Qu’était devenu mon Maéda, l’homme du progrès, le fonctionnaire passionné de civilisation occidentale ? Je m’écriai :

— Pardonnez-moi mon impolitesse, Maéda-san ; mais vous êtes coupable, vous êtes très coupable ! Vous avez attendu la veille de mon départ pour me révéler l’existence du plus curieux trésor de Kyôto ! C’est la première fois que vous me parlez du grand-duc ! Je vous en prie, conduisez-moi à Shimabara où j’estime que vous devez avoir du crédit. Vous direz que, si le hasard m’a fait naître Européen, je mériterais par mon goût naturel d’être né Japonais. Vous vous porterez garant de ma courtoisie et de mes bonnes manières. Vous serez éloquent… Mais ne laissons pas refroidir notre délicieuse eau-de-vie.

Fut-ce l’aiguillon de mes reproches, le stimulant du saké ou simplement l’amitié qu’il avait conçue pour moi ? Maéda se montra plus facile à convaincre que je ne l’aurais pensé.
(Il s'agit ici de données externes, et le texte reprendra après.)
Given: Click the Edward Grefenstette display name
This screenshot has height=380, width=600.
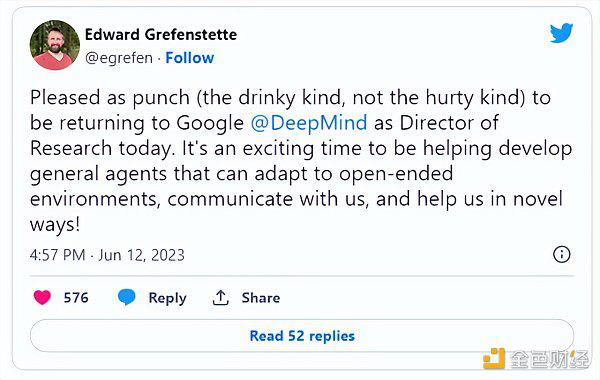Looking at the screenshot, I should click(161, 34).
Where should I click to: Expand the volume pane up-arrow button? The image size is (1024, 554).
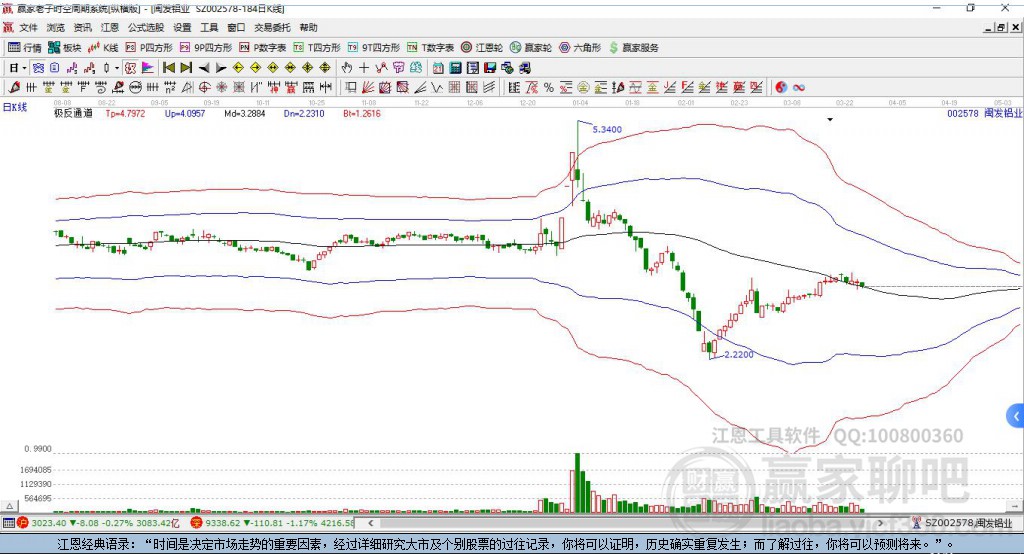point(10,506)
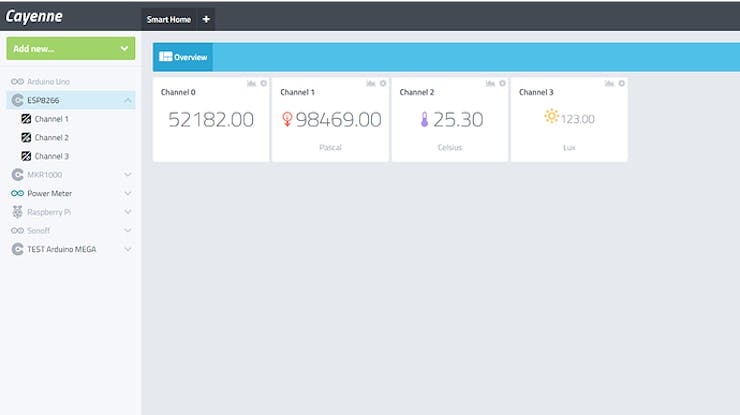
Task: Open the Channel 2 widget settings gear
Action: click(x=502, y=84)
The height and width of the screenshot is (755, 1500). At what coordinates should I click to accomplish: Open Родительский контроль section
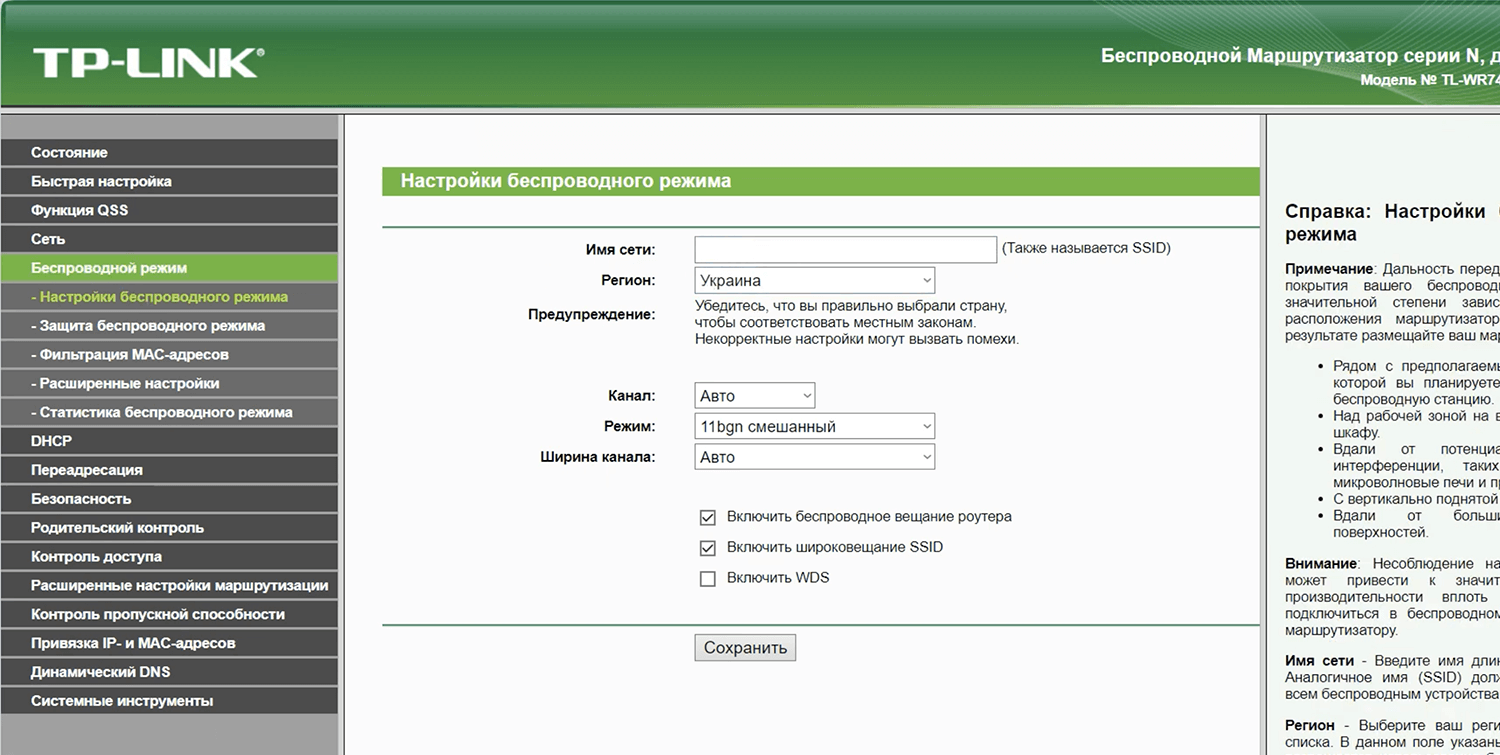(x=117, y=528)
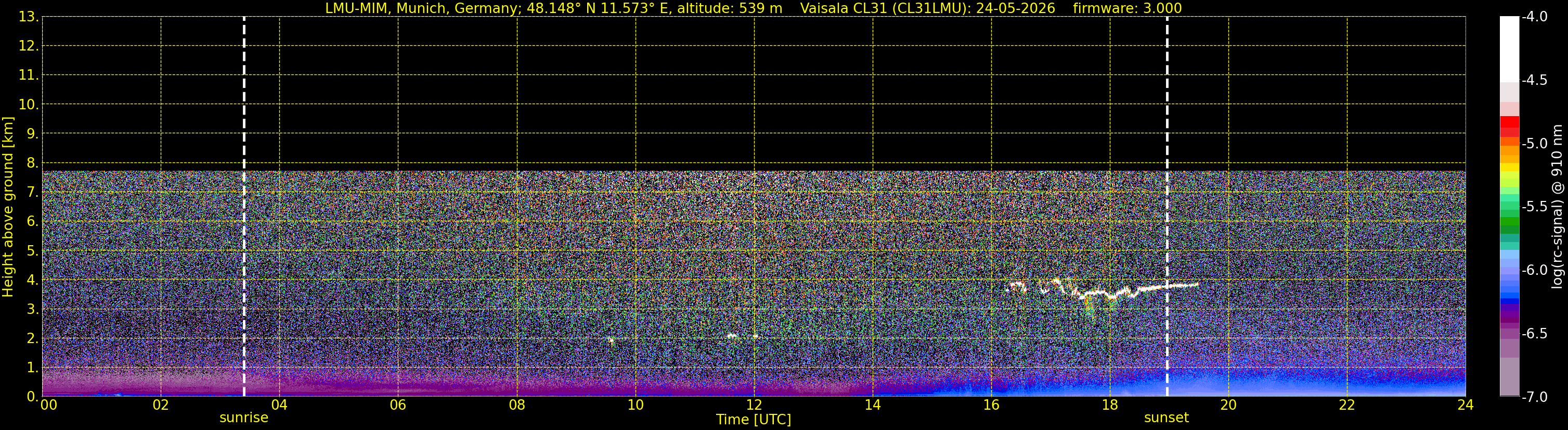
Task: Click the sunset label below axis
Action: (1167, 418)
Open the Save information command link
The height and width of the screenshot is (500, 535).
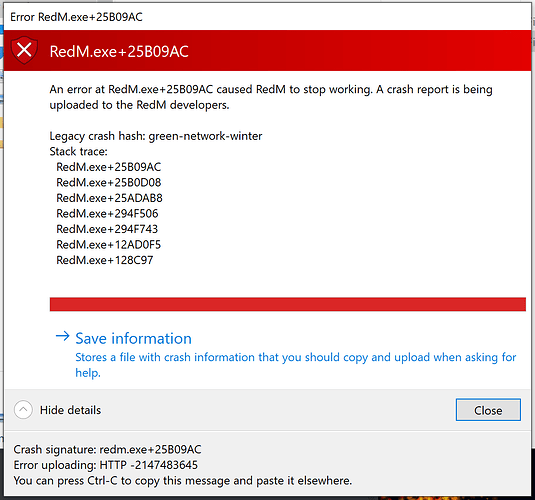[x=133, y=338]
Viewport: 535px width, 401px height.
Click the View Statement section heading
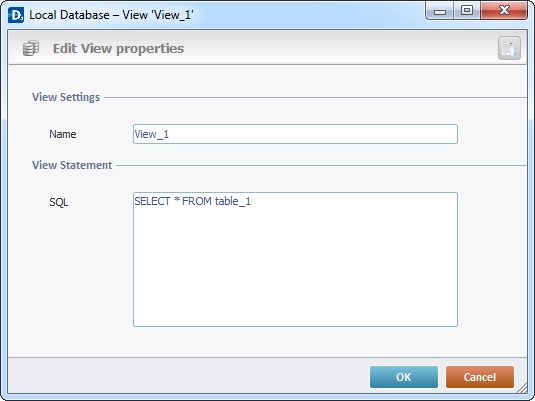72,165
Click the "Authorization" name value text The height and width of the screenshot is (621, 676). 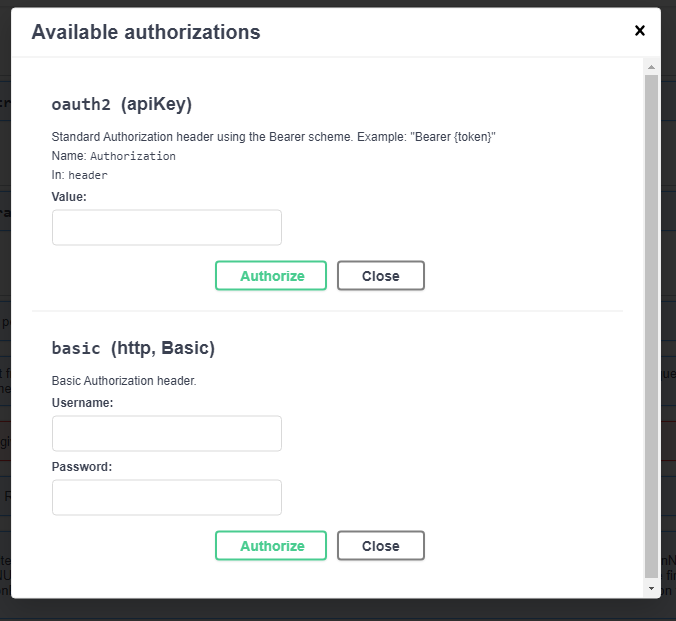pos(133,156)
La coupe en main, il jura qu’il m’introduirait le soir même au cœur de la place forte, et que, après avoir dîné en face du Mont Arashi, nous souperions dans la salle des pins, des cerisiers ou des cigognes de Shimabara.

Nous regagnâmes le train, et, à la gare de Kyôto, nous prîmes un petit tramway. Comme il allait lentement ! Vous auriez dit qu’on avait attelé à ce véhicule européen le vieux cheval sacré d’une procession shintoïste. Mais à mesure que nous approchions, l’assurance de Maéda se dissipait avec les fumées du saké. Il mesurait les difficultés de l’entreprise et commençait à regretter son serment.

— Je crains, murmurai-je, qu’on ne me fasse le coup, des grands-ducs.

— Moi, je crains qu’on ne nous mette à la porte, répondit-il d’une voix caverneuse.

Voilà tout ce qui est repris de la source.